> TASK REQUIREMENTS:
Set down every entry again, exactly as it appears.

> RECORDED DATA:

____

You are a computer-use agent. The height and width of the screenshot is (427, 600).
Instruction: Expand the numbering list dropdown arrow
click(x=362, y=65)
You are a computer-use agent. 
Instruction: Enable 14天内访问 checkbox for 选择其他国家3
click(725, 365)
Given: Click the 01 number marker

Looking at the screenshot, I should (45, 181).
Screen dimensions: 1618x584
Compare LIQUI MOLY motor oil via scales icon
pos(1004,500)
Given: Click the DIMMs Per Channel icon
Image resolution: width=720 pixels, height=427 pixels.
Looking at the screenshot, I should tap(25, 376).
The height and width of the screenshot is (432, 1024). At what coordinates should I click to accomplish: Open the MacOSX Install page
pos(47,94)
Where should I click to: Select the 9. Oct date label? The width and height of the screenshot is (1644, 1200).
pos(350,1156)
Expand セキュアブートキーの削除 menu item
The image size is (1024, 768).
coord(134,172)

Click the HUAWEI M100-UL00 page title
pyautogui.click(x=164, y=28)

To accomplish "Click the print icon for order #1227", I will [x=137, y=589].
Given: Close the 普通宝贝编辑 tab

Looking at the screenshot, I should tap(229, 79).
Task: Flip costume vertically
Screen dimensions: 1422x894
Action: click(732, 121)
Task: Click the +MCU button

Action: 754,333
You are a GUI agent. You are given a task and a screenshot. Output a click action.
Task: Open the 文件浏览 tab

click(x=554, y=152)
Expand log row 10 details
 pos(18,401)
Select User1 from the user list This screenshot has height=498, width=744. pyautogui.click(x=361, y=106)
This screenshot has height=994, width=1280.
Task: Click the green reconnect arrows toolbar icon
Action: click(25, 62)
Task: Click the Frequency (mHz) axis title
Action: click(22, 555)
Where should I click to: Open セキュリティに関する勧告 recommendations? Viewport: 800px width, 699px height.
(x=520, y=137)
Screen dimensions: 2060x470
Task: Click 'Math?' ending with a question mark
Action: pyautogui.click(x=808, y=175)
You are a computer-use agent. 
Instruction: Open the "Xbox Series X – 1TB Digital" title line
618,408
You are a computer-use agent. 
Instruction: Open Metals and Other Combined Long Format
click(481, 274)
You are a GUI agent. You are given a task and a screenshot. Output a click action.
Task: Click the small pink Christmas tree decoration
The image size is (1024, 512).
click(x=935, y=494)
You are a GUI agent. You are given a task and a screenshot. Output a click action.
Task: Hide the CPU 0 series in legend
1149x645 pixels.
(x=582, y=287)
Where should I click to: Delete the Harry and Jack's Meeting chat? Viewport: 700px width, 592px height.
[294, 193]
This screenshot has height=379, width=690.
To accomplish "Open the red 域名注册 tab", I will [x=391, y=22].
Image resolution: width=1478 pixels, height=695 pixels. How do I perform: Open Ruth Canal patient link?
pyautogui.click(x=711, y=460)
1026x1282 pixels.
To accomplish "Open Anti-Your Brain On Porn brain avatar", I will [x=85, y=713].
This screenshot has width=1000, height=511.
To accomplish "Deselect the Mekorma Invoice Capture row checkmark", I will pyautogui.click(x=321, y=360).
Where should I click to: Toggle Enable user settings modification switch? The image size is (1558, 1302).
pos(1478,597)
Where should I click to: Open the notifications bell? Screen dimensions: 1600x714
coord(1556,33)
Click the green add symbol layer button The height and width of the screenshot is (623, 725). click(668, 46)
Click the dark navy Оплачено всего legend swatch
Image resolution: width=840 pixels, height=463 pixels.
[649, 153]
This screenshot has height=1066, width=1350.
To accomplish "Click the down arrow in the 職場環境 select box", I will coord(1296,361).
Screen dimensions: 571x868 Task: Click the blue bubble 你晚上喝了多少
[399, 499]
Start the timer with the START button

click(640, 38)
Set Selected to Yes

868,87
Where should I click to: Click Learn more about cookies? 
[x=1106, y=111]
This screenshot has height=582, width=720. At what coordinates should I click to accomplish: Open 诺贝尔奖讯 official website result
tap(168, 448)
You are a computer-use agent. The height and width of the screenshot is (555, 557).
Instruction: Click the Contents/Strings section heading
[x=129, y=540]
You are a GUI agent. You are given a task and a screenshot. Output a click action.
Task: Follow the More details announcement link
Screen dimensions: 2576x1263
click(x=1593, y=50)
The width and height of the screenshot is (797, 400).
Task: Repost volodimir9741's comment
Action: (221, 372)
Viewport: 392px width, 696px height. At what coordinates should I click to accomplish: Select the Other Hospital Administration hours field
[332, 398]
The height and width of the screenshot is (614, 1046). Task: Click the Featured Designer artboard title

____

> ANSWER BOX:
You are a computer-use agent. The height and width of the screenshot is (427, 600).
Instruction: Expand the numbering list dropdown arrow
click(x=362, y=65)
You are a computer-use agent. 
Instruction: Enable 14天内访问 checkbox for 选择其他国家3
click(725, 365)
Given: Click the 01 number marker

Looking at the screenshot, I should (45, 181).
Screen dimensions: 1618x584
Compare LIQUI MOLY motor oil via scales icon
pos(1004,500)
Given: Click the DIMMs Per Channel icon
Image resolution: width=720 pixels, height=427 pixels.
Looking at the screenshot, I should tap(25, 376).
The height and width of the screenshot is (432, 1024). At what coordinates should I click to accomplish: Open the MacOSX Install page
pos(47,94)
Where should I click to: Select the 9. Oct date label? The width and height of the screenshot is (1644, 1200).
pos(350,1156)
Expand セキュアブートキーの削除 menu item
The image size is (1024, 768).
coord(134,172)

Click the HUAWEI M100-UL00 page title
pyautogui.click(x=164, y=28)

To accomplish "Click the print icon for order #1227", I will [x=137, y=589].
Given: Close the 普通宝贝编辑 tab

Looking at the screenshot, I should tap(229, 79).
Task: Flip costume vertically
Screen dimensions: 1422x894
Action: click(732, 121)
Task: Click the +MCU button

Action: 754,333
You are a GUI agent. You are given a task and a screenshot. Output a click action.
Task: Open the 文件浏览 tab

click(x=554, y=152)
Expand log row 10 details
 pos(18,401)
Select User1 from the user list This screenshot has height=498, width=744. pyautogui.click(x=361, y=106)
This screenshot has height=994, width=1280.
Task: Click the green reconnect arrows toolbar icon
Action: click(25, 62)
Task: Click the Frequency (mHz) axis title
Action: click(22, 555)
Where should I click to: Open セキュリティに関する勧告 recommendations? Viewport: 800px width, 699px height.
(x=520, y=137)
Screen dimensions: 2060x470
Task: Click 'Math?' ending with a question mark
Action: pyautogui.click(x=808, y=175)
You are a computer-use agent. 
Instruction: Open the "Xbox Series X – 1TB Digital" title line
618,408
You are a computer-use agent. 
Instruction: Open Metals and Other Combined Long Format
click(481, 274)
You are a GUI agent. You are given a task and a screenshot. Output a click action.
Task: Click the small pink Christmas tree decoration
The image size is (1024, 512).
click(x=935, y=494)
You are a GUI agent. You are given a task and a screenshot. Output a click action.
Task: Hide the CPU 0 series in legend
1149x645 pixels.
(x=582, y=287)
Where should I click to: Delete the Harry and Jack's Meeting chat? Viewport: 700px width, 592px height.
[294, 193]
This screenshot has height=379, width=690.
To accomplish "Open the red 域名注册 tab", I will [x=391, y=22].
Image resolution: width=1478 pixels, height=695 pixels. How do I perform: Open Ruth Canal patient link?
pyautogui.click(x=711, y=460)
1026x1282 pixels.
To accomplish "Open Anti-Your Brain On Porn brain avatar", I will [x=85, y=713].
This screenshot has width=1000, height=511.
To accomplish "Deselect the Mekorma Invoice Capture row checkmark", I will pyautogui.click(x=321, y=360).
Where should I click to: Toggle Enable user settings modification switch? The image size is (1558, 1302).
pos(1478,597)
Where should I click to: Open the notifications bell? Screen dimensions: 1600x714
coord(1556,33)
Click the green add symbol layer button The height and width of the screenshot is (623, 725). click(668, 46)
Click the dark navy Оплачено всего legend swatch
Image resolution: width=840 pixels, height=463 pixels.
[649, 153]
This screenshot has height=1066, width=1350.
To accomplish "Click the down arrow in the 職場環境 select box", I will coord(1296,361).
Screen dimensions: 571x868 Task: Click the blue bubble 你晚上喝了多少
[399, 499]
Start the timer with the START button

click(640, 38)
Set Selected to Yes

868,87
Where should I click to: Click Learn more about cookies? 
[x=1106, y=111]
This screenshot has height=582, width=720. At what coordinates should I click to accomplish: Open 诺贝尔奖讯 official website result
tap(168, 448)
You are a computer-use agent. The height and width of the screenshot is (555, 557).
Instruction: Click the Contents/Strings section heading
[x=129, y=540]
You are a GUI agent. You are given a task and a screenshot. Output a click action.
Task: Follow the More details announcement link
Screen dimensions: 2576x1263
click(x=1593, y=50)
The width and height of the screenshot is (797, 400).
Task: Repost volodimir9741's comment
Action: (221, 372)
Viewport: 392px width, 696px height. At what coordinates should I click to accomplish: Select the Other Hospital Administration hours field
[332, 398]
The height and width of the screenshot is (614, 1046). Task: Click the Featured Designer artboard title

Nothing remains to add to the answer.